As artists, Australian women continue to earn less than their male counterparts. In the most recent comprehensive national survey of professional artists’ economic circumstances, which was undertaken in 2016-17, the total incomes of female artists were 25 percent less on average than for males, and women earned 30 percent less from their creative work. These differentials were greater than the workforce gender pay gap of 16 percent at that time.  

 

This research aims to investigate the possible causes of the ongoing gender pay gap in the arts by isolating various factors that might account for women’s lesser income. Drawing on data from the 2016-17 national survey of practising professional artists, Making Art Work, it explores variables such as education and training, experience, creative work hours, socio-demographics, and other factors affecting an artist’s career. However, it appears that even after allowing for a range of differences between men and women artists, the gender pay gap remains virtually unchanged.

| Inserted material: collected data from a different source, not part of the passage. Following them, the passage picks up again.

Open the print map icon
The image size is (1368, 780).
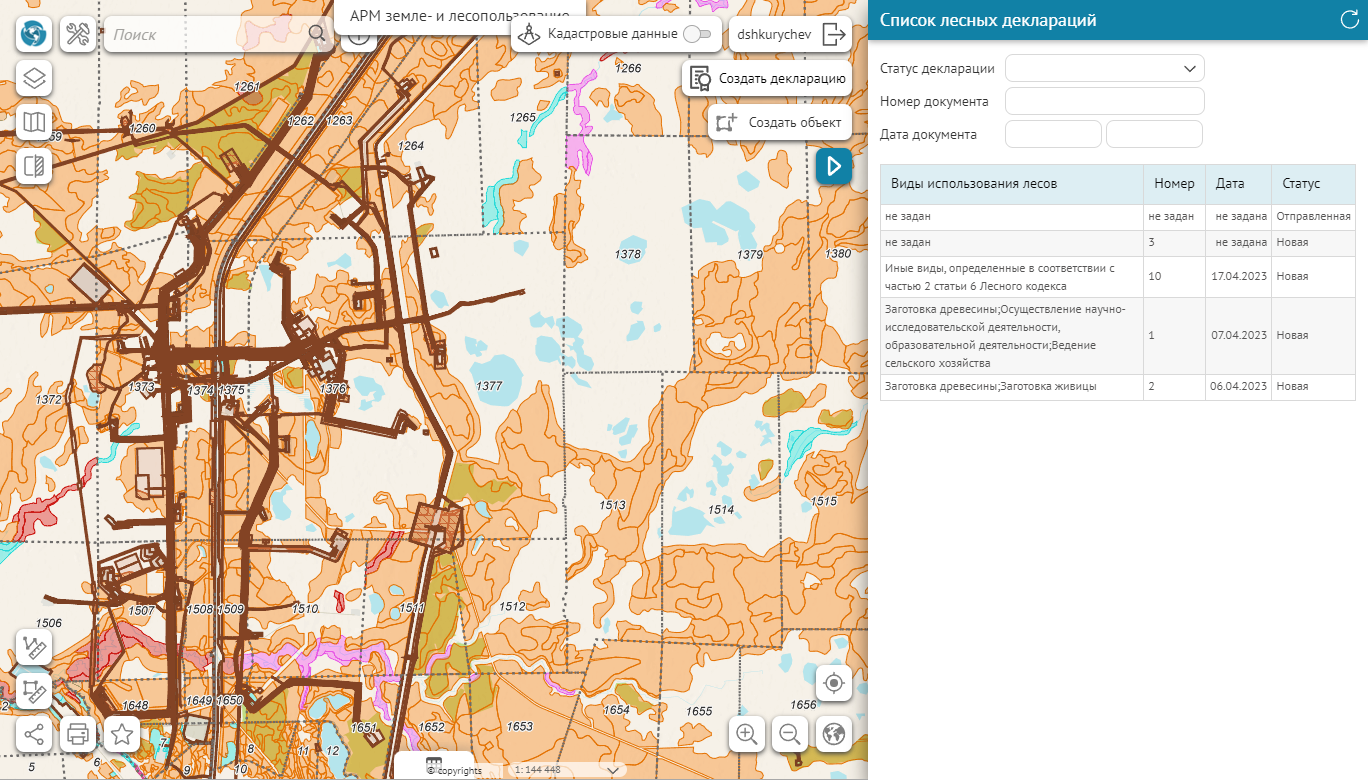78,734
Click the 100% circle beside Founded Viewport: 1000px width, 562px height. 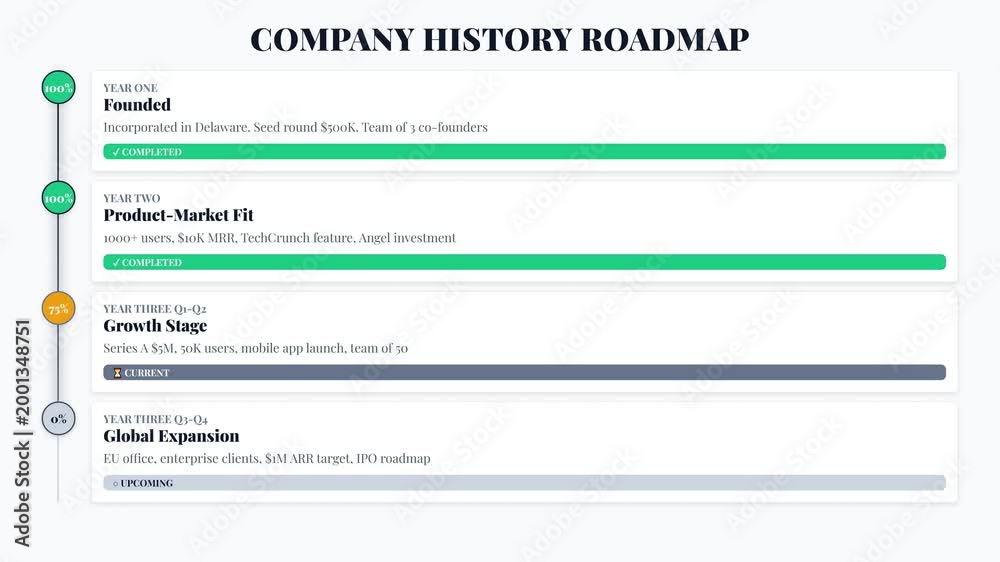click(x=58, y=87)
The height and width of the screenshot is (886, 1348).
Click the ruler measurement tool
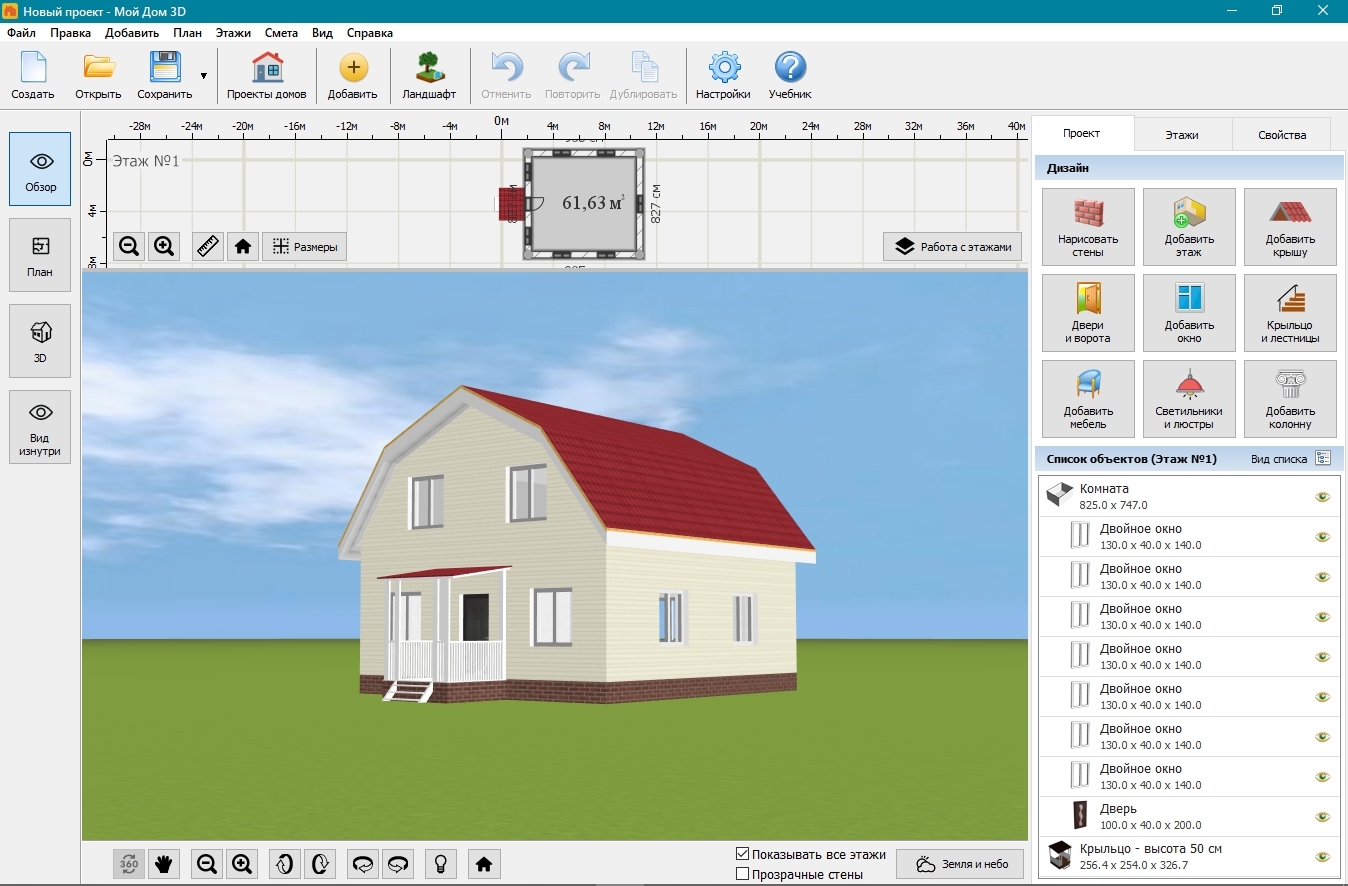click(x=208, y=246)
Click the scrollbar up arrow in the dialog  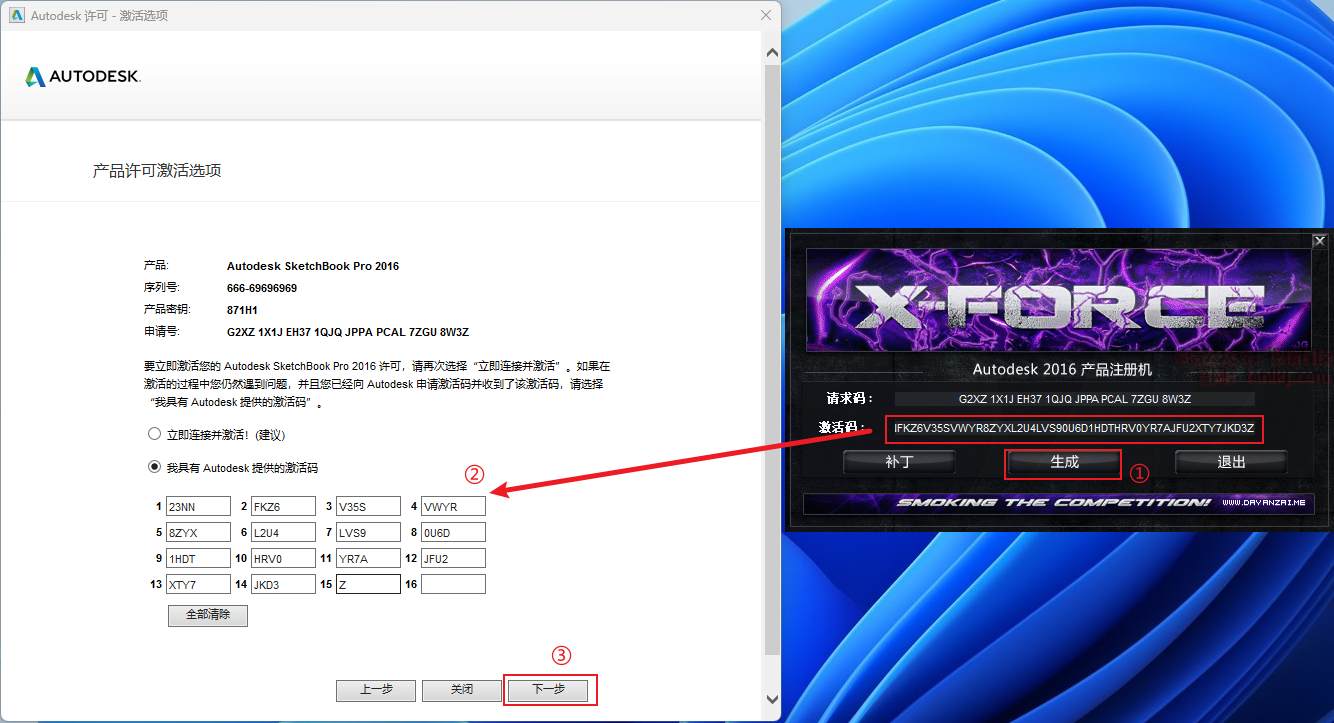771,51
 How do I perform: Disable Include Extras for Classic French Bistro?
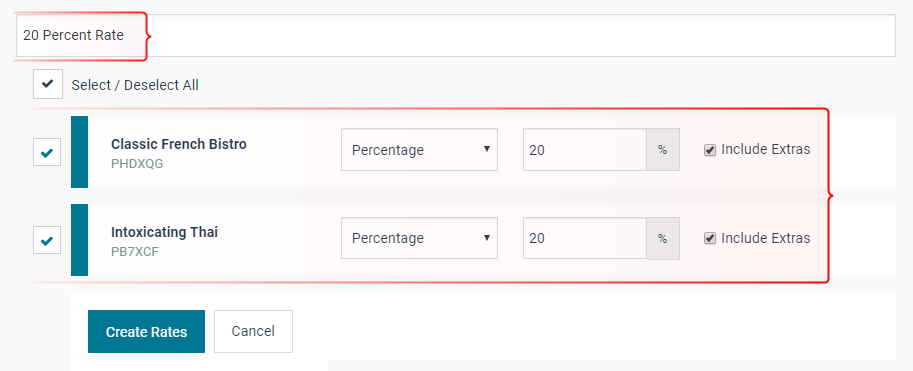point(710,150)
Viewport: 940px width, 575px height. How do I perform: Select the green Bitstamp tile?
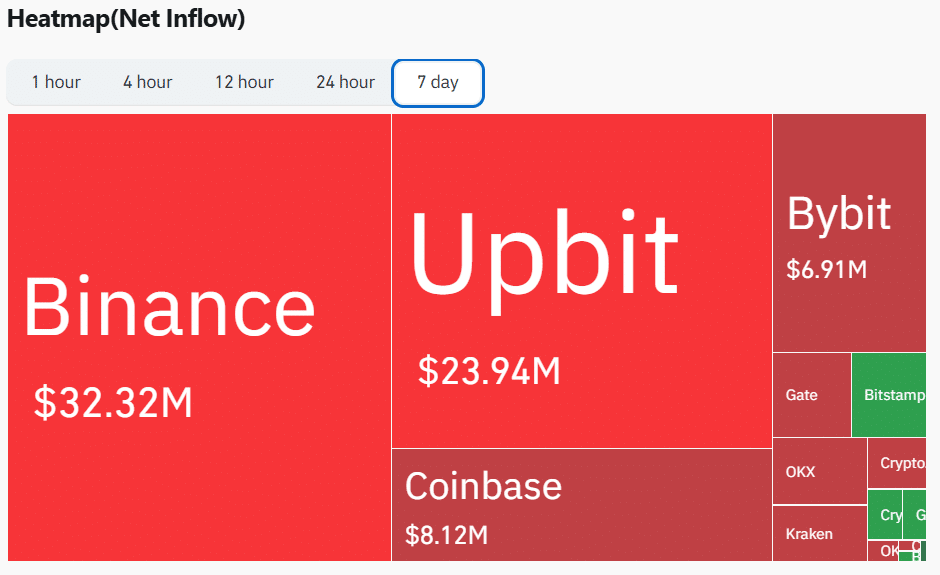(888, 395)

We are therefore left with the conclusion that women artists across all artistic occupations are subject to forms of gender-related disadvantage that reflect discriminatory problems affecting women in society at large, and which may be more serious in the arts than in other areas.  

 

This conclusion is given further weight when the results of this analysis are compared with income for female artists working within remote First Nations communities. In separate analyses using data from the National Survey of Remote Aboriginal and Torres Strait Islander Artists, we find that there are only minor differences between the genders in the levels of income earned by First Nations artists living in remote communities in the Central Desert (NT) and APY Lands (SA), and Arnhem Land (NT). It appears that the gender gap that affects incomes of most female artists in Australia is not evident in these contexts.  

 

These results highlight the particularity of the social, cultural and economic conditions likely to affect the gender gap. Further research is needed to identify the sources of gender disadvantage within different contexts, and the impacts of such disadvantage on the careers and working circumstances of professional women artists. Our ongoing work will consider the impact of disability and cultural background on the relative incomes of male and female artists, and the different income relationships for First Nations artists living in different cultural contexts around Australia.